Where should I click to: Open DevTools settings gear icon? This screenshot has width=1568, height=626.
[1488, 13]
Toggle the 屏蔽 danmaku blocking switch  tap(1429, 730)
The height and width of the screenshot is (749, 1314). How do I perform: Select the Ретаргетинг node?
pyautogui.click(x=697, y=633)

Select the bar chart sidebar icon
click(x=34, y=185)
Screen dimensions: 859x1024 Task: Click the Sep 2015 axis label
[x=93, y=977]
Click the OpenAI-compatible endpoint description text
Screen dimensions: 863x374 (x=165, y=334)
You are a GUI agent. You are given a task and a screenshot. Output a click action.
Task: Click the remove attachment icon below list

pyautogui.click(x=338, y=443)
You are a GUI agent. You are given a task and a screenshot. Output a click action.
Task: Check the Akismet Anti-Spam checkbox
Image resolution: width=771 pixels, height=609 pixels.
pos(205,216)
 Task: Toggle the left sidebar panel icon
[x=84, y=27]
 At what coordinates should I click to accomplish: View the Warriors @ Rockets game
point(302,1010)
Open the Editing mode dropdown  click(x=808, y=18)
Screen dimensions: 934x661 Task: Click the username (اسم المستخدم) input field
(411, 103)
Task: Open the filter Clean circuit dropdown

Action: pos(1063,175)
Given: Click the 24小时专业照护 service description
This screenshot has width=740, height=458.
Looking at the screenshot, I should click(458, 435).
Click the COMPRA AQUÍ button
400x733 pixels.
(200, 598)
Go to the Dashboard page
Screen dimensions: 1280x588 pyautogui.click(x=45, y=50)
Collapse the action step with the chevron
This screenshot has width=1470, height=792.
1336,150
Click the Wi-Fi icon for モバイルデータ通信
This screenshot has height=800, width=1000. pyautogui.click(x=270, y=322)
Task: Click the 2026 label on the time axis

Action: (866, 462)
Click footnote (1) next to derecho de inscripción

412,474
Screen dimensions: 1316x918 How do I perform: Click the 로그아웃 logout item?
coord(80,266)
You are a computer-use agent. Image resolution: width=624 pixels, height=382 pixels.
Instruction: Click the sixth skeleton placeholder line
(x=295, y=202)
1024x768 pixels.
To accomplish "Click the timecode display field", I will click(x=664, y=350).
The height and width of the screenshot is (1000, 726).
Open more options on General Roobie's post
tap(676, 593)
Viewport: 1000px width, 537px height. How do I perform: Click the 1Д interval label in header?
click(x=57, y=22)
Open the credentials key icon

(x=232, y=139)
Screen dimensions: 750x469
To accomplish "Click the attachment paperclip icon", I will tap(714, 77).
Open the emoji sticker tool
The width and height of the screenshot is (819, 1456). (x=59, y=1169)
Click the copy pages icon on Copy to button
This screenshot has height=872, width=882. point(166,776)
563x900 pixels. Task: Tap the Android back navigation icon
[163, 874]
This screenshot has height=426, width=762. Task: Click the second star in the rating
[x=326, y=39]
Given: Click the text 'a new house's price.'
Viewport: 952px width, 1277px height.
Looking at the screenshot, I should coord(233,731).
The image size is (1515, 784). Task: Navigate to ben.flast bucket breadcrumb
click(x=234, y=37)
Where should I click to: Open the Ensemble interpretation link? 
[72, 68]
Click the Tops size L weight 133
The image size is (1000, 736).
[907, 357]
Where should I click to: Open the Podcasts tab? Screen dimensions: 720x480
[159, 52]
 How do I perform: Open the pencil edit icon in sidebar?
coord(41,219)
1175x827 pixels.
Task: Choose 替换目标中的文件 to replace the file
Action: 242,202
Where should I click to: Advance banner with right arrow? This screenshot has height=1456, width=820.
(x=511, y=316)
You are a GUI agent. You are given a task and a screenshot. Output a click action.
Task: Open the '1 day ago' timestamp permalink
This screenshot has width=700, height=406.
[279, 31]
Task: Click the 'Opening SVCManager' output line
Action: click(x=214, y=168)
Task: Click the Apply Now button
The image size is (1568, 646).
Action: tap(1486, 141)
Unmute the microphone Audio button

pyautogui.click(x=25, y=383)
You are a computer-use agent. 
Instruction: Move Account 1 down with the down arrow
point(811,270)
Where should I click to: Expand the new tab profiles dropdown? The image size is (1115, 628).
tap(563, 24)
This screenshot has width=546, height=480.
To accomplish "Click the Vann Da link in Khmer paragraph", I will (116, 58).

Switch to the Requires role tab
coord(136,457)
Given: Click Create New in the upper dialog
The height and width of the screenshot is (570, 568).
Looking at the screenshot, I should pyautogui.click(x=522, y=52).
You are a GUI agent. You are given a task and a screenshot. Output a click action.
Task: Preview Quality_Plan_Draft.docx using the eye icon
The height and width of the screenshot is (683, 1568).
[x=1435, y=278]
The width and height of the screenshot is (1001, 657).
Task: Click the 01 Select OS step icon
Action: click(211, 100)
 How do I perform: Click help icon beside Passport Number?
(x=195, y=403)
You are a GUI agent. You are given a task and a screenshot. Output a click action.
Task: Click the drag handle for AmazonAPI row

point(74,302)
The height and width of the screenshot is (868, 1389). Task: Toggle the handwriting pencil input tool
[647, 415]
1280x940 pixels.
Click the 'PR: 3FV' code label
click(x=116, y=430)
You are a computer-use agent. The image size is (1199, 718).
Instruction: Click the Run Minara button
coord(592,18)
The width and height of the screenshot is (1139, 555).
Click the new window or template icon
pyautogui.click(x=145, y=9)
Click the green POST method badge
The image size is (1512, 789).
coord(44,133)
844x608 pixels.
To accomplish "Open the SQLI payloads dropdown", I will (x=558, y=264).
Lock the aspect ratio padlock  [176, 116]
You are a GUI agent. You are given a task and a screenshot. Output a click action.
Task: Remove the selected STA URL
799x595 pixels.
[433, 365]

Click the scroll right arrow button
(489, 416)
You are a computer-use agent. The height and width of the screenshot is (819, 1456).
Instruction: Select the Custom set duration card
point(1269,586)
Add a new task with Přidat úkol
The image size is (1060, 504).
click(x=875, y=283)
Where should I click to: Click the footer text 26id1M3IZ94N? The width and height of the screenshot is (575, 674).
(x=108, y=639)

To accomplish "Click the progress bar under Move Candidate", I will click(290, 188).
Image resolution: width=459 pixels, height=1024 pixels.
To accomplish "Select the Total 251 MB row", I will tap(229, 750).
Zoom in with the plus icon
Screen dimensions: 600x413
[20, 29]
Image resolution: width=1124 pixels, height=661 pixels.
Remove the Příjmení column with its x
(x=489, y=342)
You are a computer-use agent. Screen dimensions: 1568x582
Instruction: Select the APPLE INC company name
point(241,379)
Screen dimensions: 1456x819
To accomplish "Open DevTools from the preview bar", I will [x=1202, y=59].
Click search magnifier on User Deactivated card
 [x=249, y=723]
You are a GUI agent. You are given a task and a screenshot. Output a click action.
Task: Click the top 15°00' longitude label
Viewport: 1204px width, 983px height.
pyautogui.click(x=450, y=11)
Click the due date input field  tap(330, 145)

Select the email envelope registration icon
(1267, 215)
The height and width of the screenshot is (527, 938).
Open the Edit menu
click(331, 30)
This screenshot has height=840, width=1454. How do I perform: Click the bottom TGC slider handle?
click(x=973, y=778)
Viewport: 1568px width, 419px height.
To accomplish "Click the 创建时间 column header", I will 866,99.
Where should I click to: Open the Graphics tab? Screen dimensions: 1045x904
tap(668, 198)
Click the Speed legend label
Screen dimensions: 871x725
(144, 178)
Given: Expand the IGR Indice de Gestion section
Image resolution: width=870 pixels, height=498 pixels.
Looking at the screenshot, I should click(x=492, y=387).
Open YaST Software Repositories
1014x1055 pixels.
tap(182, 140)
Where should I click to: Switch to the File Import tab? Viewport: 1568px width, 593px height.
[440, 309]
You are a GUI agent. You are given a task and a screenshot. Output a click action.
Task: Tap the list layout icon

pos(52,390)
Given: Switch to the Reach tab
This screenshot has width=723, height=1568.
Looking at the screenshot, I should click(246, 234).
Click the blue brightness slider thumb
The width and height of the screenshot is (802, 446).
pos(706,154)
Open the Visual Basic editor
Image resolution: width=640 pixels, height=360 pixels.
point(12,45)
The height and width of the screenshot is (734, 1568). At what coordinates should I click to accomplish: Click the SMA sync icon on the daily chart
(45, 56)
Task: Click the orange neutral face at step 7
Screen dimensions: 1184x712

PROMPT - Convert the lines starting at the one containing "Where should I click to: Advance" and ending at the one containing "should pyautogui.click(x=522, y=52)." into a JSON list of strings, one string per line, leaving out blank lines.

COMPLETED EXERCISE -
[
  "Where should I click to: Advance banner with right arrow? This screenshot has height=1456, width=820.",
  "(x=511, y=316)",
  "You are a GUI agent. You are given a task and a screenshot. Output a click action.",
  "Task: Open the '1 day ago' timestamp permalink",
  "This screenshot has width=700, height=406.",
  "[279, 31]",
  "Task: Click the 'Opening SVCManager' output line",
  "Action: click(x=214, y=168)",
  "Task: Click the Apply Now button",
  "The image size is (1568, 646).",
  "Action: tap(1486, 141)",
  "Unmute the microphone Audio button",
  "pyautogui.click(x=25, y=383)",
  "You are a computer-use agent. ",
  "Instruction: Move Account 1 down with the down arrow",
  "point(811,270)",
  "Where should I click to: Expand the new tab profiles dropdown? The image size is (1115, 628).",
  "tap(563, 24)",
  "This screenshot has width=546, height=480.",
  "To accomplish \"Click the Vann Da link in Khmer paragraph\", I will (116, 58).",
  "Switch to the Requires role tab",
  "coord(136,457)",
  "Given: Click Create New in the upper dialog",
  "The height and width of the screenshot is (570, 568).",
  "Looking at the screenshot, I should pyautogui.click(x=522, y=52)."
]